Performance and Accessibility Notes
The main purpose of advanced tracking and fingerprint protection is to make sure sites are fast and user-friendly. If performance issues become noticeable, it is likely as a result of retry loops from scripts that expect blocked data. Simplifying client logic and verifying all trimmed URLs in line with WCAG navigation standards is a feasible solution.
Conclusion
In summary, Apple ATFP is a two-way privacy feature. On one hand, it cleans links to eliminate link tracking. On the other hand, it uses an anti-fingerprinting method to increase privacy. The result is an increased shift towards the first party alongside a standard that focuses on the server. For teams, adopting a resilient method for attribution and testing it across multiple browsers would be very helpful. Additionally, using Residential proxies, like Live Proxies, although primarily for QA aids, would also be effective. It allows teams to mimic various regions and carriers for testing. This helps them to confirm that links, redirects, and tracking work perfectly under ATFP everywhere.
FAQs
What is Advanced Tracking and Fingerprinting Protection on iPhone?
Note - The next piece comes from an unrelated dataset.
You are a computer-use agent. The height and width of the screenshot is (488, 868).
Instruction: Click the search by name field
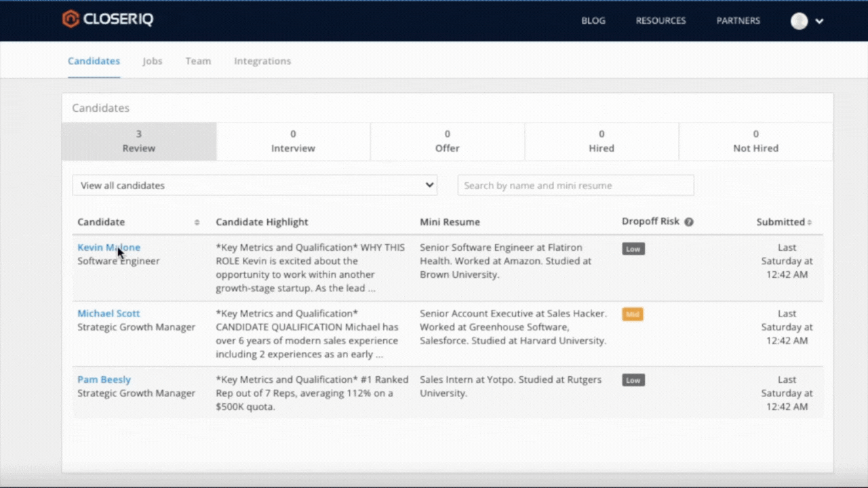575,185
It’s a setting that strips tracking IDs from links and reduces fingerprinting. You can find it under Settings > Safari > Advanced > Advanced Tracking and Fingerprinting Protection. These settings may differ depending on your device version.
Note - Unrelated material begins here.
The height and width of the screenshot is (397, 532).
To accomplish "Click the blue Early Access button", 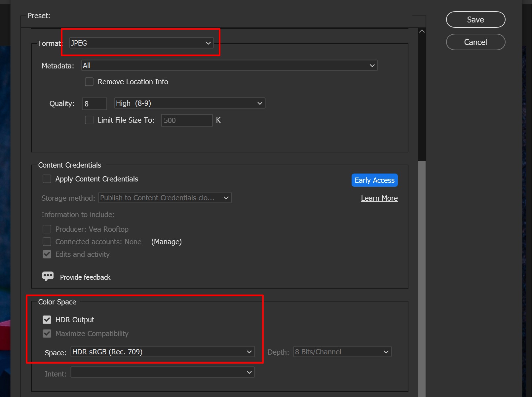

Why Are My UTM/Click IDs Disappearing?
Click IDs are commonly stripped, while UTMs usually remain. The Link Tracking Protection removes them, which explains why they are missing. Use server-side tagging or postbacks if you need attribution to stick.
Is This the Same as Apple Private Relay?
No. Relay usually protects your identity at the network layer by hiding your IP/DNS, while advanced tracking and fingerprinting protection works inside Safari by stripping tracking parameters from links and limiting fingerprinting data. However, these two can be used together, but they serve different purposes.
Will Proxies Let Me Keep Link-Decorated Attribution?
No. Proxies only change your IP or location, while Apple’s advanced tracking and fingerprinting protection removes tracking IDs directly in the browser. Proxies can’t undo the stripping, though they help with QA testing across regions. This allows teams to replicate regional conditions and verify that flows are accurate.
How Can Developers Confirm ATFP Caused a Bug?
To confirm whether ATFP is responsible, reload the affected page in Safari without Apple's advanced tracking and fingerprinting protection and compare. If the issue disappears, the protection is interfering. Developers can then move the logic server-side, use signed tokens, or depend on first-party storage for resilience.